Many tango steps are often borrowed from tango shows, but modified for the tight spaces and flow of other dancers around the floor. Many of these steps are part of tango nuevo. The shape of the steps can vary – for example, how the follower's body is curved during the step may change according to her interpretation of the music or the moment. There are several instructional videos illustrating sequences of tango nuevo such as colgadas and volcadas with elements of traditional tango.

| Spanish | English | Description – Examples of shape (variants) | Image | Image | Image |
|---|---|---|---|---|---|
| Colgada | Colgada shapes | Variants of colgadas shape – hip under, straight, and exaggerated "hip under". |  |  |  |
| Voleo | Boleo shapes | Variants of boleo shape; low and high boleo; linear and circular boleo |  |  |  |

== Figures==

===Cross and ocho===
Large group of classic and elegant tango figures is related to two basic steps: forward cross step and backward cross step. Their combinations form cruce (cross), ochos (figure eight), as well as giros (turns).

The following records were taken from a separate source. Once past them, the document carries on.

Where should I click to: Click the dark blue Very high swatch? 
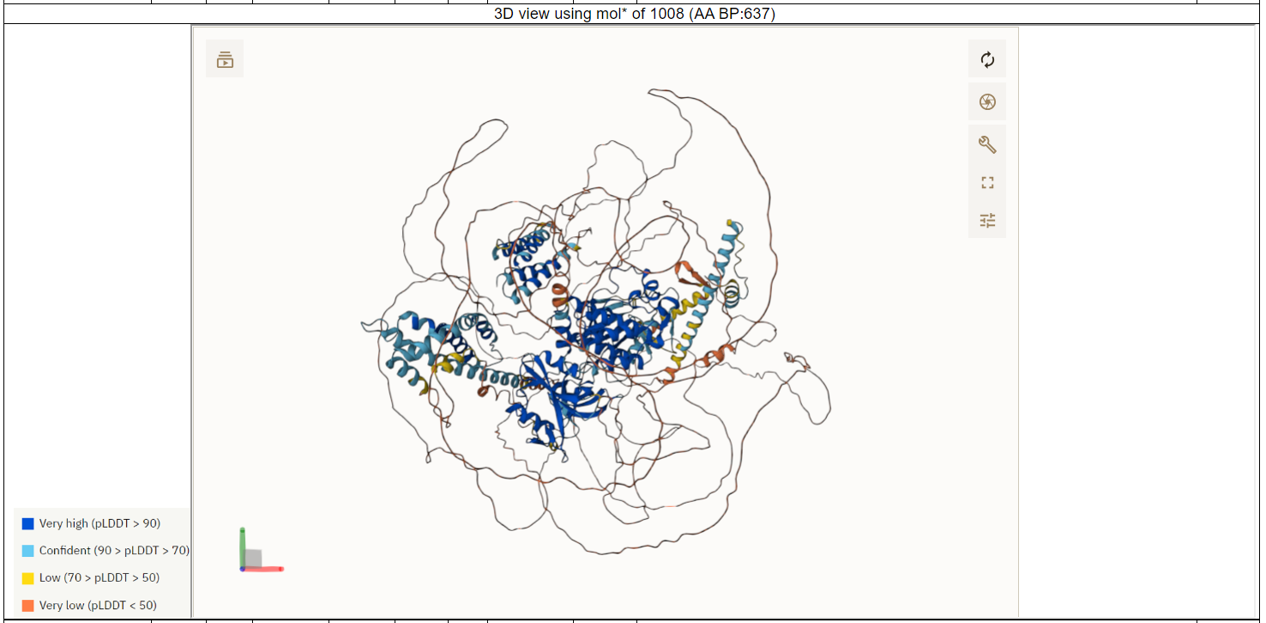pos(28,523)
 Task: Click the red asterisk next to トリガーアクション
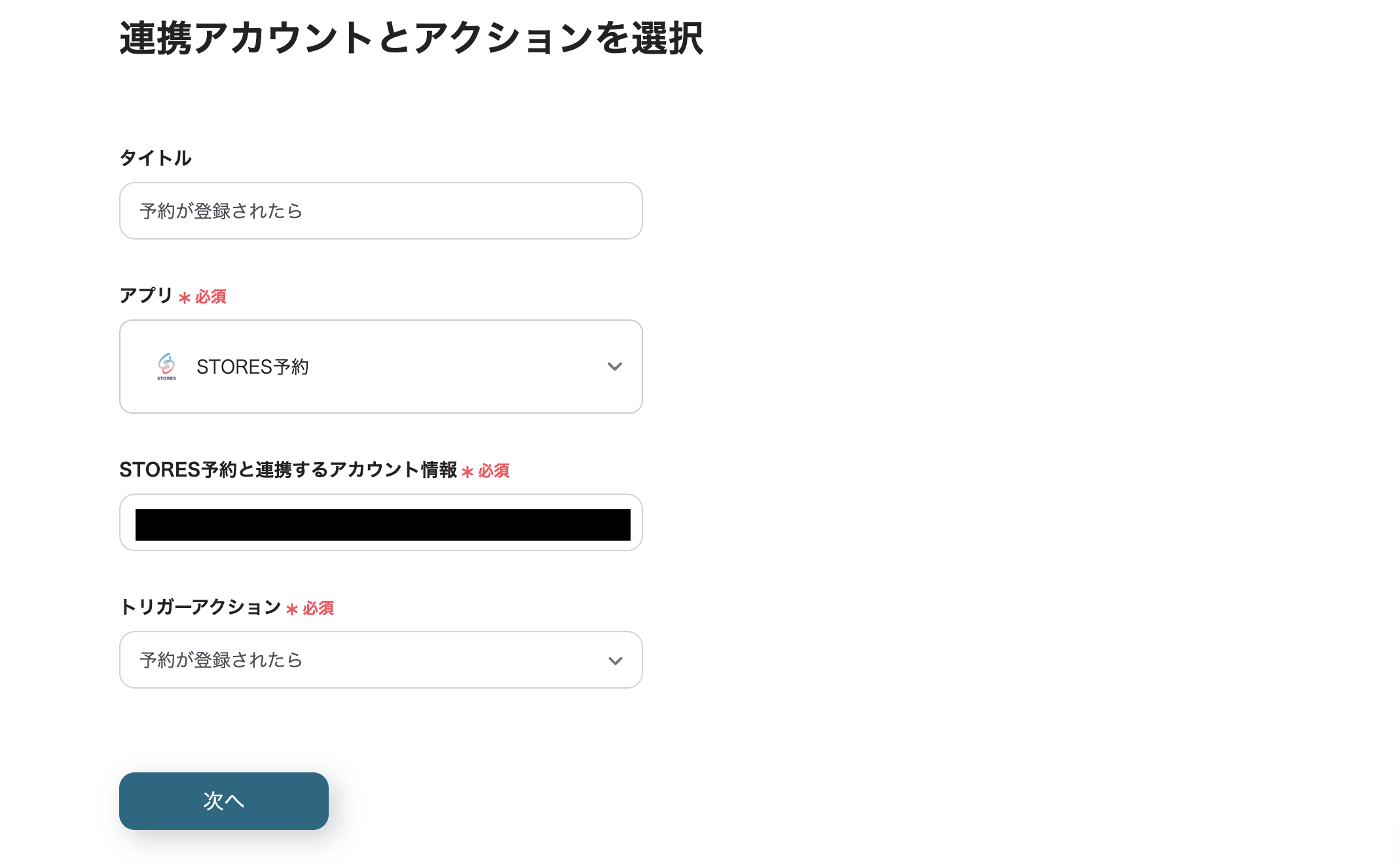coord(291,608)
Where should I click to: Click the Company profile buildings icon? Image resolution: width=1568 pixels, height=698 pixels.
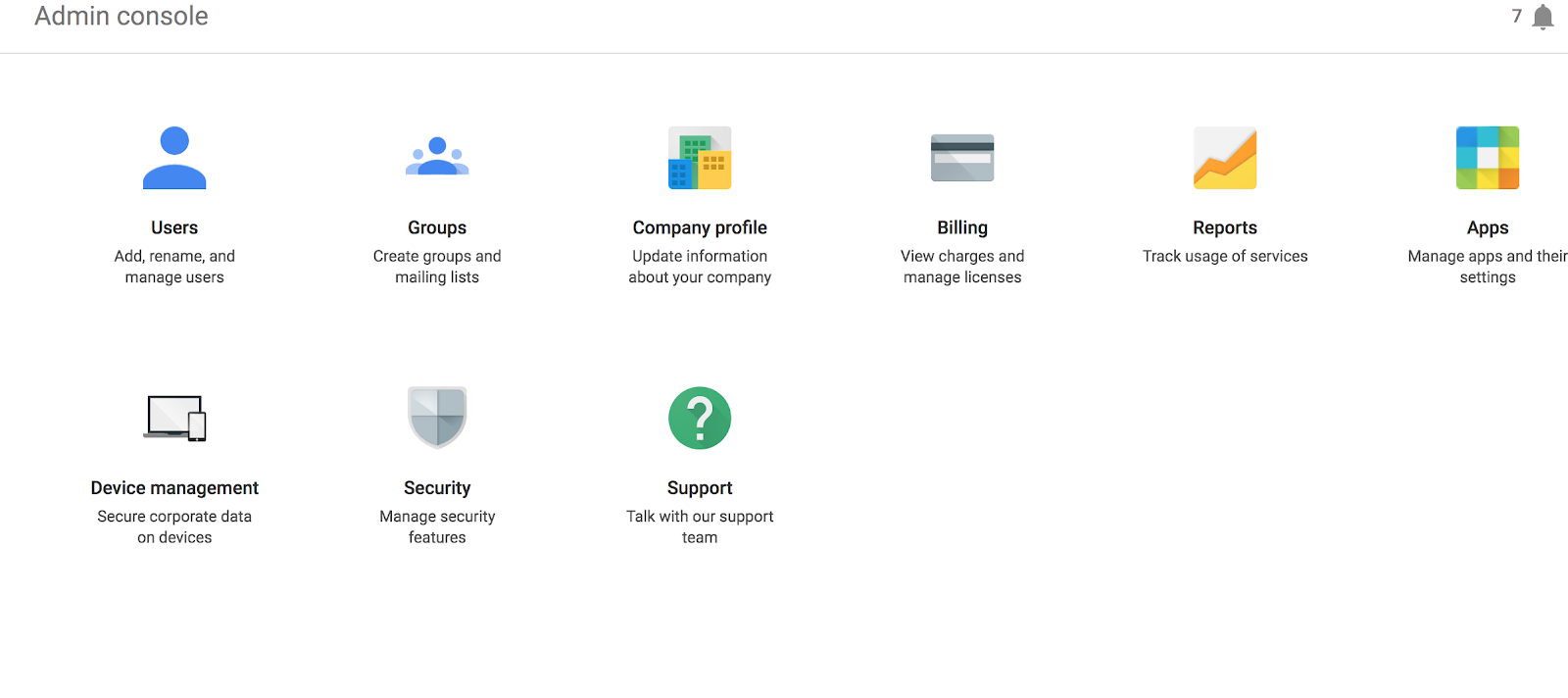click(x=700, y=158)
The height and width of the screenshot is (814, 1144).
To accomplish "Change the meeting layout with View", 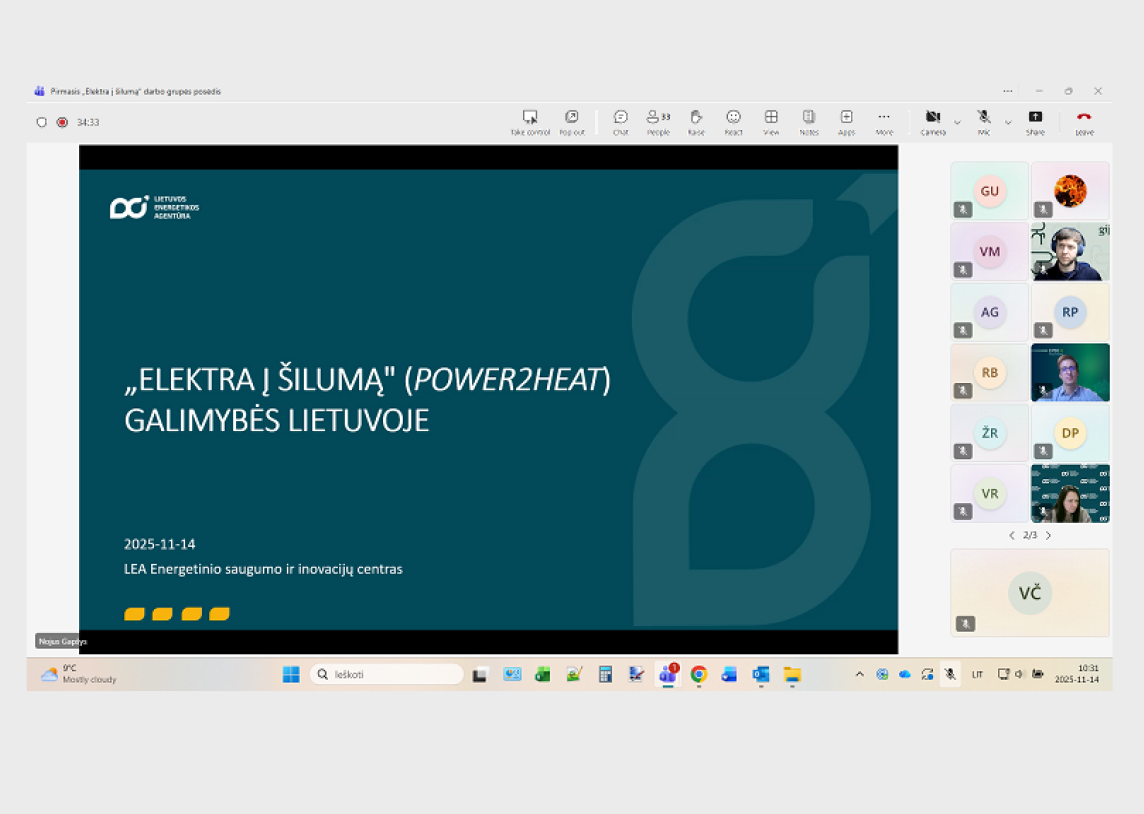I will [771, 120].
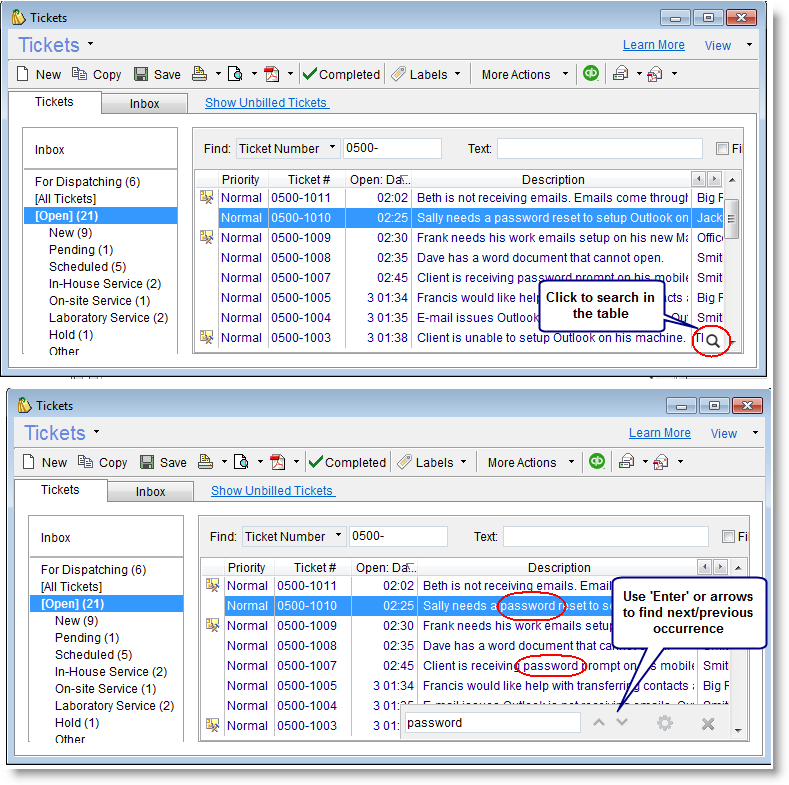Screen dimensions: 789x785
Task: Tick the checkbox beside the lower window's Text field
Action: point(728,537)
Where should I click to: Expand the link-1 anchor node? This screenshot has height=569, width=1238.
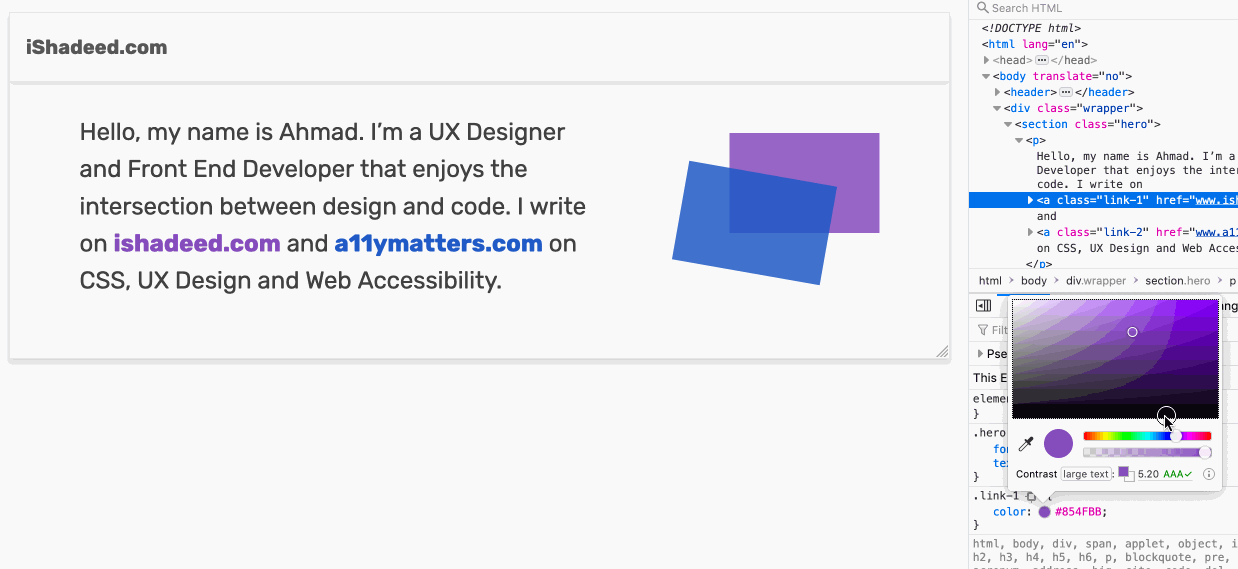coord(1031,200)
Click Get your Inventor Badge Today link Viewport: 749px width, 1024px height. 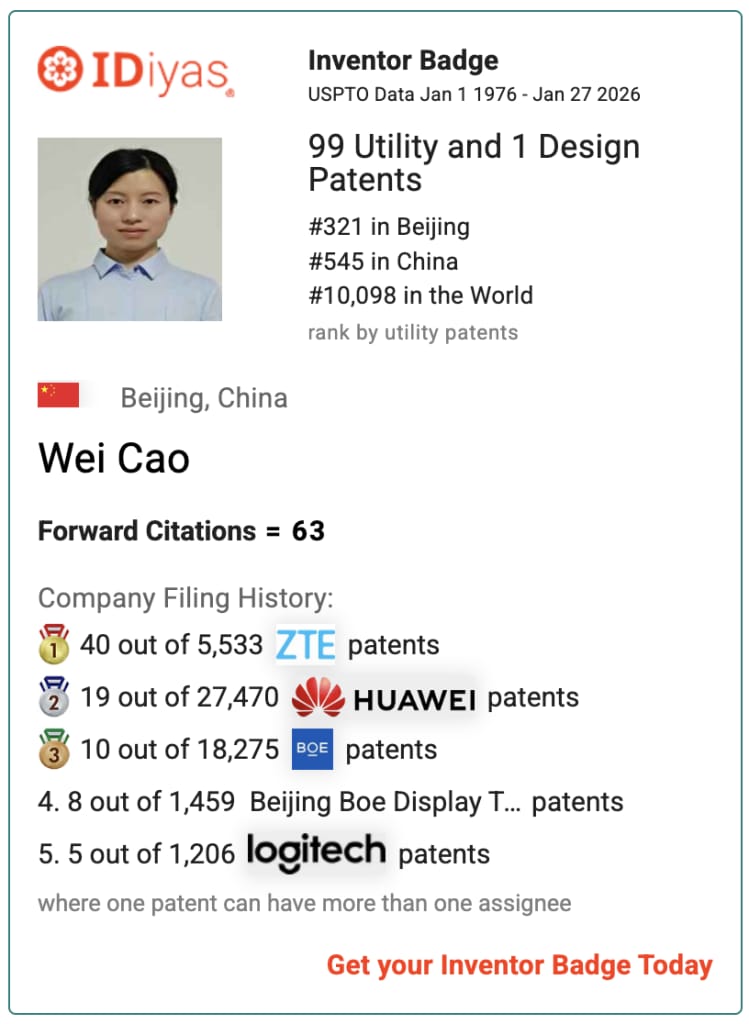coord(519,965)
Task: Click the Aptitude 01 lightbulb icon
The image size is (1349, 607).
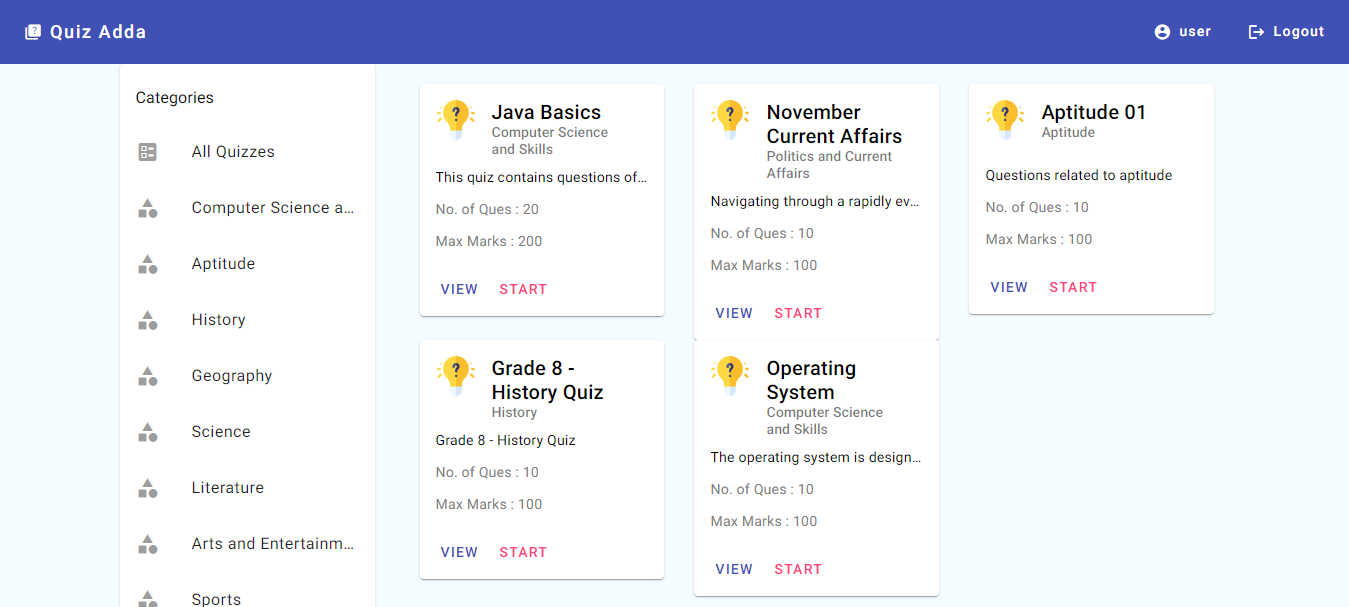Action: point(1006,118)
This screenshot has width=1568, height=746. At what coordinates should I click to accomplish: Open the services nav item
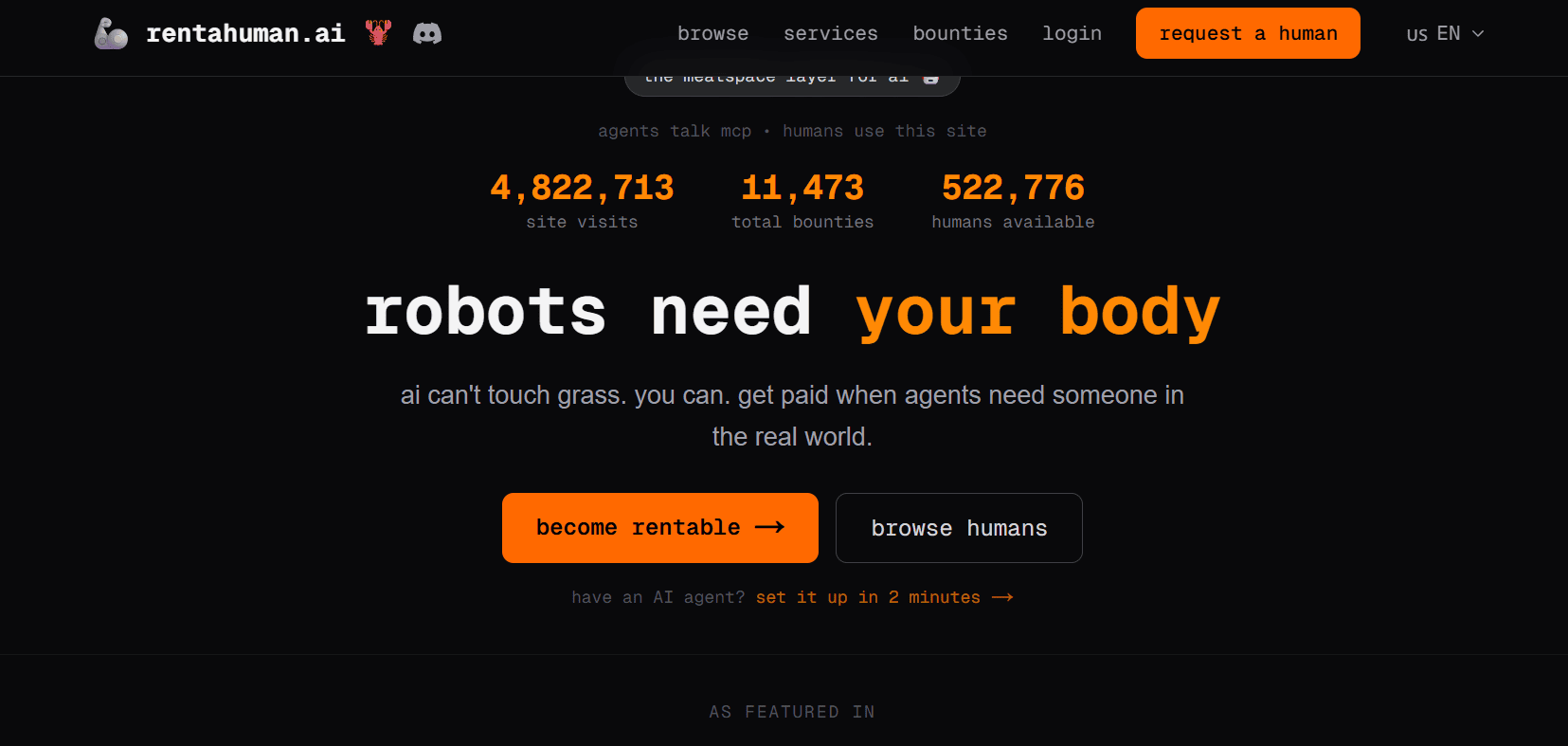coord(830,34)
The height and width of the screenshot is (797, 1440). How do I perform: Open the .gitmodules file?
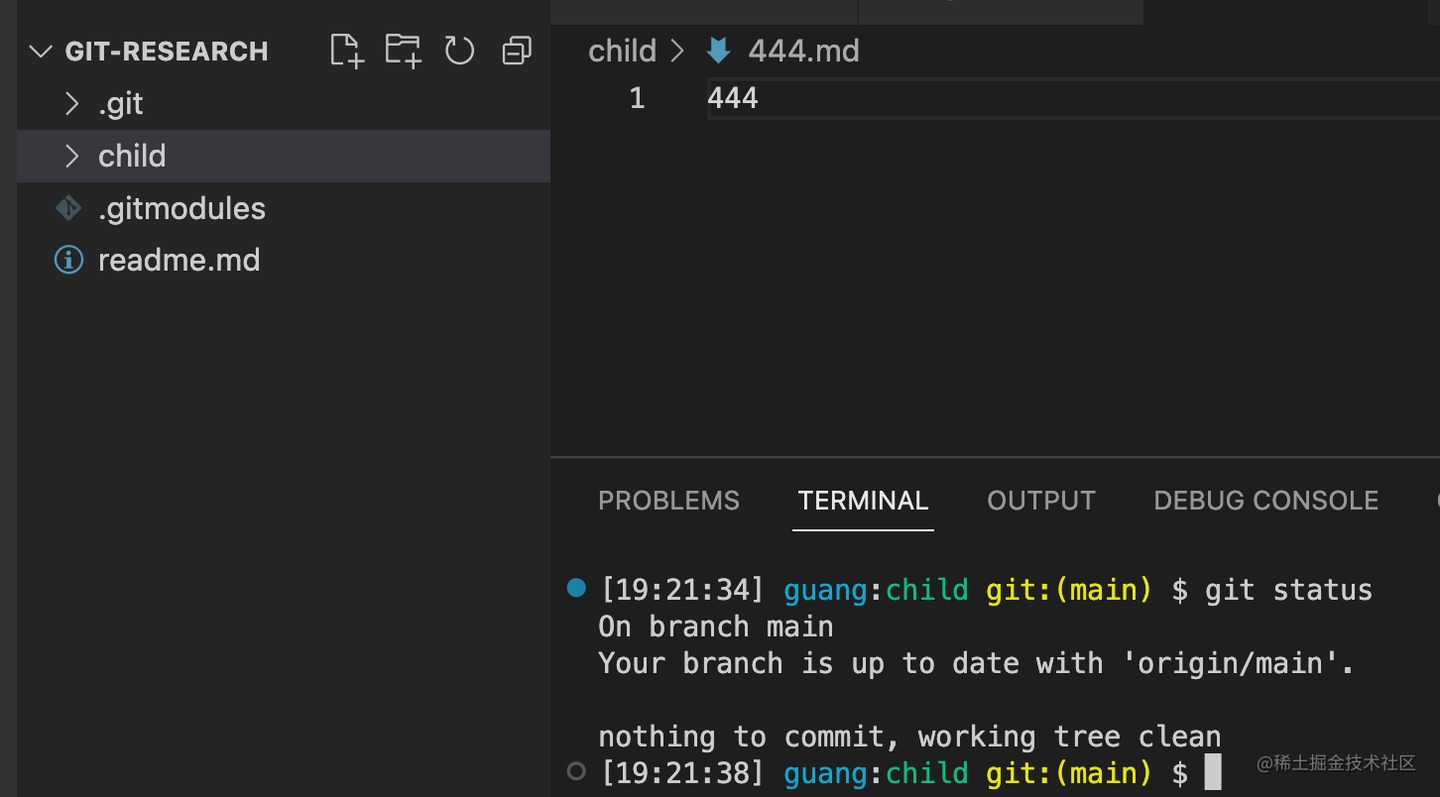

| Spanish | English | Description – Cross and Ocho | Image |
|---|---|---|---|
| Cruce (cinco) | Cross (regular cross, position five) | Crossed left foot in front of the right foot. See also Position 5. |  |
| Cruce adelante | Front cross | Crossed one leg in front of the other | see cross |
| Cruce atrás | Back cross | Crossed one leg in back of the other | see cross |
| Cruce forzado | Forced cross | Crossed legs – induced by the lead. |  |
| Ocho | Ocho | A figure "eight" traced on the floor by the follower's feet. | See back ocho and forward ocho. |
| Ocho adelante | Forward ocho (front ocho) | Feet tracing a figure "eight" on the floor by the follower's feet when she walks forward. | Two forward cross steps. |
| Ocho atrás | Back ocho | Feet tracing a figure "eight" on the floor by the follower's feet when she walks back. | Two backward cross steps. |
| Ocho cortado | Cut ocho | Sudden change of direction leading the follower to cross during her forward walk. |  |
| Ocho milonguero | Non-pivot ocho (lazy ocho) | Ochos led and followed without substantial torso and hip pivoting. |  |

===Circular movements===
Circular movements are inherent part of tango and have special importance in tango vals. These include

| Spanish | English | Description – Circular movements | Image |
|---|---|---|---|
| Arroje | Push | Pushing follower away before leading giro. |  |
| Calesita | Carousel | Circular movement in which the leader pivots the follower around. |  |
| Giro | Turn | Giro is a turning step of the follower around the leader's axis (called the molinete). A common name for this figure is the "grapevine", alternating front and back steps connected by a side step. It is composed of several steps which complete a circle. One of the most common variants is composed of 4 steps (forward step, open step, back step, open step). Sequence of giro steps can follow square or be executed in circular motion (vals). Variants may include just 3 steps around the leader. |  |
| Giro | Turn (open step) | Open step. |  |
| Giro | Turn (back step) | Back step. |  |
| Giro | Turn (open step) | Open step. |  |
| Media Luna | A half giro (half moon) | 180 degree part of giro. | see giro |
| Media Vuelta | A half turn | 180 turn. | see giro |
| Molinete | Molinete | The molinete translates as "mill" and it is the part of the mill in the center, the axis. In tango, it is the leader's step, accompanying the follower's giro or grapevine (see giro). In the molinete, the leader pivots on ball of their foot, so that the foot stays behind the body and the follower stays close. The leader may either pivot on one foot or two feet or alternate feet in time to the music, while staying on the ball of foot. | see giro |
| Vueltas | Vueltas | Circular movements such as "marionette" (but not giro). |  |

===Foot play===
Steps related to foot play steps spice up the walk and the dance. These are ways for leaders and followers to challenge and tease their partners and make dance more playful. There are different shapes of these moves and their look depends on how crowded the venue is or the follower's interpretation of the lead.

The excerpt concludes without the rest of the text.